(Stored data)
_ _ _ _ _ _ _

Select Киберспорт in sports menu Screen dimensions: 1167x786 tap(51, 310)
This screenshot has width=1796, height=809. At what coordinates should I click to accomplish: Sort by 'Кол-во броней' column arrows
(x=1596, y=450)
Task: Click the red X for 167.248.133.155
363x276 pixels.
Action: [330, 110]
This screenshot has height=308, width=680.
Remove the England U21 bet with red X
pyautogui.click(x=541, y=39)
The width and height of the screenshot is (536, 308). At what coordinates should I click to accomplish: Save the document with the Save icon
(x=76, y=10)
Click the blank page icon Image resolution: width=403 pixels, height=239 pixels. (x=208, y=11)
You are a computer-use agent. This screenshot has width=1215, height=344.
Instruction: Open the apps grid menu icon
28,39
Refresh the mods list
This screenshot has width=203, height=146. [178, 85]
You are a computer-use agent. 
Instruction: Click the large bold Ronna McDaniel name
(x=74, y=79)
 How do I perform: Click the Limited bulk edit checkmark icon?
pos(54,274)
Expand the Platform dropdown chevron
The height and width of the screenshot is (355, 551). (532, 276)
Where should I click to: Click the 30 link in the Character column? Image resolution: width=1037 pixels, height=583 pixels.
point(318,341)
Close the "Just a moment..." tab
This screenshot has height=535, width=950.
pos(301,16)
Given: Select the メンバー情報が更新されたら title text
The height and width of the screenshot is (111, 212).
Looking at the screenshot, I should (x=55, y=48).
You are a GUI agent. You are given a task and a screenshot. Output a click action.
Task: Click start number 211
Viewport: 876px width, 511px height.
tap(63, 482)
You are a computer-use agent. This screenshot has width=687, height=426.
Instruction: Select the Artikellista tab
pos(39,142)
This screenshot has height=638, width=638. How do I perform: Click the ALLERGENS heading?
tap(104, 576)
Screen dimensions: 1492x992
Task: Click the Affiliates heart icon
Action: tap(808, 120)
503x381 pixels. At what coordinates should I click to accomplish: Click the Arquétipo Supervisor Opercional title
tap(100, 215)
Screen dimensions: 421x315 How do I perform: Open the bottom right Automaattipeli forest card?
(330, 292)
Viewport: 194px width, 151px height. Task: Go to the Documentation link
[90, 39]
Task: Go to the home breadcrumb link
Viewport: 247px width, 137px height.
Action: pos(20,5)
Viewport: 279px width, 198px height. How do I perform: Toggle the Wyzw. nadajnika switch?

_ _ _ _ _ _ _

### TASK REQUIREMENTS
Show every line of the data in which the word "agent" appears.

### ANSWER AREA
You are a computer-use agent. This screenshot has width=1215, height=344.
You are a computer-use agent. 
You are a GUI agent. You are given a task and a screenshot. Output a click action.
You are a computer-use agent. This screenshot has width=687, height=426.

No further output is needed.